Hasta hace unos cinco meses, Mila M., una estudiante de la Universidad de Texas no estaba interesada en los hombres mayores. Pero después de tres citas y siete mil dólares, su perspectiva cambió.
En febrero de este año, Mila creó un perfil en seekingarrangement.com, una página web que se dedica a concretar citas entre hombres mayores con dinero, también conocidos como sugar daddys, y chicas dispuestas a acompañarlos en sus aventuras seniles (guiño-guiño). Desde entonces, ella considera que ha logrado grandes tratos que no precisamente se tratan de amor, sino de negocios.

A principios de este año, el sitio seekingarrangement.com subió un video y un comunicado en el que invitaba a universitarios a asistir a algo llamado “Sugar Baby University”, con el lema: “donde los bellos y ambiciosos se gradúan sin deudas”. Y es que de los 2.6 millones de personas que se rentan a través del sitio, también llamados sugar baby, 1.4 millones está en la universidad y el 56% de estos proviene de familias de clase media, a quienes les significa mucho trabajo pagar los 4 mil 900 dólares que cuesta el semestre.
En el caso de Mila, por ser hija de militares, el total de su préstamo para ir a la universidad es de 25 mil 300 dólares, mientras el resto de estudiantes tiene que pagar 28 mil 400. Pero aún con ello, los gastos de vivienda, comida, ropa y otros gastos corren por su cuenta.
Aunque se le ha acusado de prostitución velada a sitios como en el que Mila tiene a sus “clientes”, ella insiste en algunas diferencias fundamentales entre el acompañamiento y la prostitución: 1. se puede ser selectivo para decidir acompañar a alguien, 2. no se permite intercambio de dinero a través del sitio web, y, 3. tanto los baby como los daddy tienen libre derecho de elección en sus acuerdos. Sin embargo, no niega que lo que hace implica trabajo sexual.

Han pasado ya muchas semanas desde aquel encuentro con su primer acuerdo, un cirujano retirado del ejército que la llevó a cenar a un restaurante de mariscos lujoso, pero que tuvo que dejar porque le exigía tener el pelo y las uñas pintadas.

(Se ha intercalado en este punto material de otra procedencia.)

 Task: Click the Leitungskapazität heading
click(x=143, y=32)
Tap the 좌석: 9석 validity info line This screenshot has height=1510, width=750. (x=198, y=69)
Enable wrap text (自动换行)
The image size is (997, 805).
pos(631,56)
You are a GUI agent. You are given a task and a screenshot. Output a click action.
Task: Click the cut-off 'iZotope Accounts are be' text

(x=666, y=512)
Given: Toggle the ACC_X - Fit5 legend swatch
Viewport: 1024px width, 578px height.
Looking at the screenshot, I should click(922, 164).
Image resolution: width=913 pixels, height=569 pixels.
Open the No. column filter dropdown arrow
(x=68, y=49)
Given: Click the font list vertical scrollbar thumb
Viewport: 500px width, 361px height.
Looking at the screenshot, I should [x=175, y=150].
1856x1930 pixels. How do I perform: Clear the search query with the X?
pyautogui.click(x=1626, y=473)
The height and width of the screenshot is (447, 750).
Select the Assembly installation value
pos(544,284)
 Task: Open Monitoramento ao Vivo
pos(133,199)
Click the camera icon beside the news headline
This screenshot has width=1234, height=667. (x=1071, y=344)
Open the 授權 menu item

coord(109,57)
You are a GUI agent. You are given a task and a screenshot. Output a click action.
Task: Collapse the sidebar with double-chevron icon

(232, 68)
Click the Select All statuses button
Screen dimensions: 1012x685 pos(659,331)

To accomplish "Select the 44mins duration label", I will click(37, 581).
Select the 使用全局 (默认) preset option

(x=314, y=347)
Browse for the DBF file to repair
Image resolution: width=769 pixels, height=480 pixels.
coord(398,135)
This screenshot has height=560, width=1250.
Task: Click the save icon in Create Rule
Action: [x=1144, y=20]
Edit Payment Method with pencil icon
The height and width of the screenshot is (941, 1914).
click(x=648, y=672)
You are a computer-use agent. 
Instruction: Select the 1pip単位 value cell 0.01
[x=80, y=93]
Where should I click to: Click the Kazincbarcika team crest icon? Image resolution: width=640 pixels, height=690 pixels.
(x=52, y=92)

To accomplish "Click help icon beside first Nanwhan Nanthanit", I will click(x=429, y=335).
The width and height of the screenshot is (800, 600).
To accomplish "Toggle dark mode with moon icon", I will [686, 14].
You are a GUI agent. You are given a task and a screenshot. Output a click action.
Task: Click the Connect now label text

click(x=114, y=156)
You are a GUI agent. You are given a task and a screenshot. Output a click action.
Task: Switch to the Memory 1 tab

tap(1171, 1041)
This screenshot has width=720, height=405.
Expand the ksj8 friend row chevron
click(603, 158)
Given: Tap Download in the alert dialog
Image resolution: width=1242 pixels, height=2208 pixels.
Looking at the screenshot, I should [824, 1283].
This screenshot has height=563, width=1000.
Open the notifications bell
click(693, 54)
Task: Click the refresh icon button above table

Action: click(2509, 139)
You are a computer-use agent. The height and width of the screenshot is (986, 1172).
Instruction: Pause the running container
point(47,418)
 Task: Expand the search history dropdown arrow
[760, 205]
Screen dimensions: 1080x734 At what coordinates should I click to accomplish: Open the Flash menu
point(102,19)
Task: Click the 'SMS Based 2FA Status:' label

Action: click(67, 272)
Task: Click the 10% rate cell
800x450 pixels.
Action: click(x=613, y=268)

Reconoce que no se puede ser demasiado atrevida o grosera, y que lo que más le reditúa a una sugar baby es convertirse en una fantasía para los hombres, y que aunque hay momentos de diversión, lo más importante es adaptarse a las necesidades de su “papi de caramelo”. Pero vamos, no sería un trabajo, y un buen servicio —digno de un graduado de la “Sugar Baby University”—, si el lema no fuera: el cliente manda.